### TRY IT
Word for word, retype every entry in the listing.

=======

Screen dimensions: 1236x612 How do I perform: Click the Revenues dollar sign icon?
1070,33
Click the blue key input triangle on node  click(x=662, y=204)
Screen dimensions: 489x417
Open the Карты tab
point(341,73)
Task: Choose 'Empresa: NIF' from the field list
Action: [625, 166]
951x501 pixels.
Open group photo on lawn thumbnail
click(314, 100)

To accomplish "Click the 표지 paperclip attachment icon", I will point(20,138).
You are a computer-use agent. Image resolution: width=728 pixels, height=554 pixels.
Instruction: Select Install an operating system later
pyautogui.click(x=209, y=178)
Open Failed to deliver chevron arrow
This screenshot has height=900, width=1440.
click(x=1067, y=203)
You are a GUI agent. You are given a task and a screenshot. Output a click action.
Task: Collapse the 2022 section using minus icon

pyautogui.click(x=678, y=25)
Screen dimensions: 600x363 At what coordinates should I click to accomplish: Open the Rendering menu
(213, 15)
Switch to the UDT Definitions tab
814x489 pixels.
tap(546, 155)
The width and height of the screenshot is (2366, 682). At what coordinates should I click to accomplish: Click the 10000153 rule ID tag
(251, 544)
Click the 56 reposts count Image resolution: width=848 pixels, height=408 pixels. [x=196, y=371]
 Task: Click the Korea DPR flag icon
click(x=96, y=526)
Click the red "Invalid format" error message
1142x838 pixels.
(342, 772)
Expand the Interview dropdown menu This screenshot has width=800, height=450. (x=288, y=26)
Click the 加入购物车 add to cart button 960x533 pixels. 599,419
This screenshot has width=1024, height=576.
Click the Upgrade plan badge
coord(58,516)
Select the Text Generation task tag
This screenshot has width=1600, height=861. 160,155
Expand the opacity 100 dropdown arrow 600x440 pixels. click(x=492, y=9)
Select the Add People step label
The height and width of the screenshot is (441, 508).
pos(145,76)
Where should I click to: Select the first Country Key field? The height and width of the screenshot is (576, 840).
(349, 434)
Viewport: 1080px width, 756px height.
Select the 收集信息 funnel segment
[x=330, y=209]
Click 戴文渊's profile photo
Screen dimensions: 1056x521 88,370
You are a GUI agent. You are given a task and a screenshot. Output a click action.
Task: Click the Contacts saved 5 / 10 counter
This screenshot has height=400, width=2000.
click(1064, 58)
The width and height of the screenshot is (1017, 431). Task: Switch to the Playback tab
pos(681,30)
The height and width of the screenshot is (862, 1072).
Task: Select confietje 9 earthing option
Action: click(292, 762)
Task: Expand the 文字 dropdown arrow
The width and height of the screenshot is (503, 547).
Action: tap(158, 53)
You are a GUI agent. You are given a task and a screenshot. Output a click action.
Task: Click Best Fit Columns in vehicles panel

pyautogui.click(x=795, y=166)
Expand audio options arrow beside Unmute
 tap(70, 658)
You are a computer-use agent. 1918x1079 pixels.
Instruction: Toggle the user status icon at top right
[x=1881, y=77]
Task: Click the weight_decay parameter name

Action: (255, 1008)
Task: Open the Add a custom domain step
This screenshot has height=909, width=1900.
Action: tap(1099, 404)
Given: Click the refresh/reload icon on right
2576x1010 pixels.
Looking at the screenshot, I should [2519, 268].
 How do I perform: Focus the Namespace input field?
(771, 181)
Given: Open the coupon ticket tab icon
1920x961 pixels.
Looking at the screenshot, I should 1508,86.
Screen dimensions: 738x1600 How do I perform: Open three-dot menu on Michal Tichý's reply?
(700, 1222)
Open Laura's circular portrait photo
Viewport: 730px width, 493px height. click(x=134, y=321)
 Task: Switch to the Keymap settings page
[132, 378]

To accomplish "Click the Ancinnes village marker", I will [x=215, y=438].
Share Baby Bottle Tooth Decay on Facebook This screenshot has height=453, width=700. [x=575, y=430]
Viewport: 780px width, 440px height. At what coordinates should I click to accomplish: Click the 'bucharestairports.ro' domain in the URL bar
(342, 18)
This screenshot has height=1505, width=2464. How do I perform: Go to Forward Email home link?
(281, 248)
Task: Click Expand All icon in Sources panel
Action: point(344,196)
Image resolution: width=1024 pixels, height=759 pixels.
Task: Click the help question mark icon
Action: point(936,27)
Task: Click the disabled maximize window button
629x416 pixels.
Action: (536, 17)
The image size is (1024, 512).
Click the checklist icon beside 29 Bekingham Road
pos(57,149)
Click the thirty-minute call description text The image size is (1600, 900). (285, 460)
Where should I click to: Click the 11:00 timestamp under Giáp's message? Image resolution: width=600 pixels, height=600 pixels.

=======

### SOLUTION
Screen dimensions: 1236x612 How do I perform: Click the Revenues dollar sign icon?
1070,33
Click the blue key input triangle on node  click(x=662, y=204)
Screen dimensions: 489x417
Open the Карты tab
point(341,73)
Task: Choose 'Empresa: NIF' from the field list
Action: [625, 166]
951x501 pixels.
Open group photo on lawn thumbnail
click(314, 100)

To accomplish "Click the 표지 paperclip attachment icon", I will point(20,138).
You are a computer-use agent. Image resolution: width=728 pixels, height=554 pixels.
Instruction: Select Install an operating system later
pyautogui.click(x=209, y=178)
Open Failed to deliver chevron arrow
This screenshot has height=900, width=1440.
click(x=1067, y=203)
You are a GUI agent. You are given a task and a screenshot. Output a click action.
Task: Collapse the 2022 section using minus icon

pyautogui.click(x=678, y=25)
Screen dimensions: 600x363 At what coordinates should I click to accomplish: Open the Rendering menu
(213, 15)
Switch to the UDT Definitions tab
814x489 pixels.
tap(546, 155)
The width and height of the screenshot is (2366, 682). At what coordinates should I click to accomplish: Click the 10000153 rule ID tag
(251, 544)
Click the 56 reposts count Image resolution: width=848 pixels, height=408 pixels. [x=196, y=371]
 Task: Click the Korea DPR flag icon
click(x=96, y=526)
Click the red "Invalid format" error message
1142x838 pixels.
(342, 772)
Expand the Interview dropdown menu This screenshot has width=800, height=450. (x=288, y=26)
Click the 加入购物车 add to cart button 960x533 pixels. 599,419
This screenshot has width=1024, height=576.
Click the Upgrade plan badge
coord(58,516)
Select the Text Generation task tag
This screenshot has width=1600, height=861. 160,155
Expand the opacity 100 dropdown arrow 600x440 pixels. click(x=492, y=9)
Select the Add People step label
The height and width of the screenshot is (441, 508).
pos(145,76)
Where should I click to: Select the first Country Key field? The height and width of the screenshot is (576, 840).
(349, 434)
Viewport: 1080px width, 756px height.
Select the 收集信息 funnel segment
[x=330, y=209]
Click 戴文渊's profile photo
Screen dimensions: 1056x521 88,370
You are a GUI agent. You are given a task and a screenshot. Output a click action.
Task: Click the Contacts saved 5 / 10 counter
This screenshot has height=400, width=2000.
click(1064, 58)
The width and height of the screenshot is (1017, 431). Task: Switch to the Playback tab
pos(681,30)
The height and width of the screenshot is (862, 1072).
Task: Select confietje 9 earthing option
Action: click(292, 762)
Task: Expand the 文字 dropdown arrow
The width and height of the screenshot is (503, 547).
Action: tap(158, 53)
You are a GUI agent. You are given a task and a screenshot. Output a click action.
Task: Click Best Fit Columns in vehicles panel

pyautogui.click(x=795, y=166)
Expand audio options arrow beside Unmute
 tap(70, 658)
You are a computer-use agent. 1918x1079 pixels.
Instruction: Toggle the user status icon at top right
[x=1881, y=77]
Task: Click the weight_decay parameter name

Action: (255, 1008)
Task: Open the Add a custom domain step
This screenshot has height=909, width=1900.
Action: tap(1099, 404)
Given: Click the refresh/reload icon on right
2576x1010 pixels.
Looking at the screenshot, I should [2519, 268].
 How do I perform: Focus the Namespace input field?
(771, 181)
Given: Open the coupon ticket tab icon
1920x961 pixels.
Looking at the screenshot, I should 1508,86.
Screen dimensions: 738x1600 How do I perform: Open three-dot menu on Michal Tichý's reply?
(700, 1222)
Open Laura's circular portrait photo
Viewport: 730px width, 493px height. click(x=134, y=321)
 Task: Switch to the Keymap settings page
[132, 378]

To accomplish "Click the Ancinnes village marker", I will [x=215, y=438].
Share Baby Bottle Tooth Decay on Facebook This screenshot has height=453, width=700. [x=575, y=430]
Viewport: 780px width, 440px height. At what coordinates should I click to accomplish: Click the 'bucharestairports.ro' domain in the URL bar
(342, 18)
This screenshot has height=1505, width=2464. How do I perform: Go to Forward Email home link?
(281, 248)
Task: Click Expand All icon in Sources panel
Action: point(344,196)
Image resolution: width=1024 pixels, height=759 pixels.
Task: Click the help question mark icon
Action: point(936,27)
Task: Click the disabled maximize window button
629x416 pixels.
Action: (536, 17)
The image size is (1024, 512).
Click the checklist icon beside 29 Bekingham Road
pos(57,149)
Click the thirty-minute call description text The image size is (1600, 900). (285, 460)
Where should I click to: Click the 11:00 timestamp under Giáp's message? Image resolution: width=600 pixels, height=600 pixels.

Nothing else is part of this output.